三井物産グループの人材サービス会社・MWH HR Products株式会社(以下、MHRP社)が、元従業員への残業代未払いをめぐり、三田労働基準監督署から2度にわたる立ち入り調査と是正勧告を受けていることが「週刊文春」の取材でわかった。また、同社は元従業員3名から未払い賃金の支払いを求めて提訴もされており、現在も訴訟は続いている。

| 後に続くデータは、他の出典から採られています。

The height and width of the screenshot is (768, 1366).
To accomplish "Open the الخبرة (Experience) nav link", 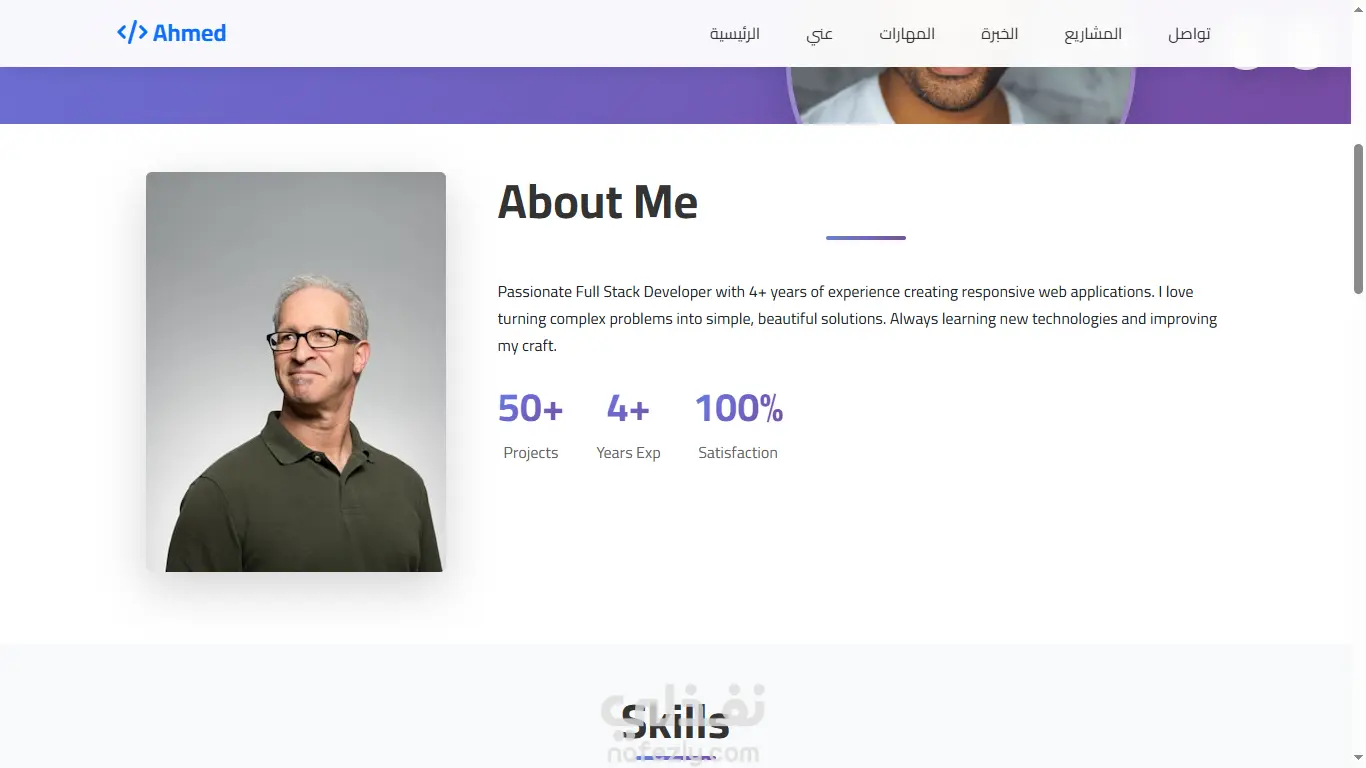I will pyautogui.click(x=1000, y=34).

三菱商事、伊藤忠商事とともに「3大商社」の一角をなす三井物産。昨年度の純利益は総合商社として初めて1兆円を超えるなど、業績は好調だ。
MHRP社は三井物産のグループ会社である。
「2021年11月、三井物産の完全子会社であるMBK Wellness Holdings株式会社(以下、MBK社)が人材系企業・ヒューマン・アソシエイツ・ホールディングス(以下、ヒューマン社)のTOB(株式公開買い付け)を実施。その後、2022年10月にヒューマン社を吸収合併しました。それに伴い、ヒューマン社の傘下だった2社『AIMSインターナショナルジャパン株式会社(以下、AIMS社)』と『株式会社A・ヒューマン』が合併して2023年10月に誕生したのが、MHRP社です。つまり、三井物産からすると“孫会社”に当たります。
MHRP社は経営層に特化した人材紹介サービスをウリとしており、『三井物産グループ唯一の総合人材サービス企業』を掲げ、マスコミ・医療・金融など、多業種にわたるヘッドハンティングを行っています。今年11月には、『日経ビジネス』(電子版)に幹部らのインタビューが掲載されました」(経済系ウェブメディア記者)
「未払いの残業代の支払い」を求めて提訴
そんなMHRP社が今、元従業員への残業代未払いを巡って深刻なトラブルを起こしている。
2022年1月、MHRP社の前身であるAIMS社の元従業員Aさん(50代)、Bさん(60代)、Cさん(50代)が、「未払いの残業代の支払い」を求めてAIMS社(当時)を相手取って民事訴訟を起こした。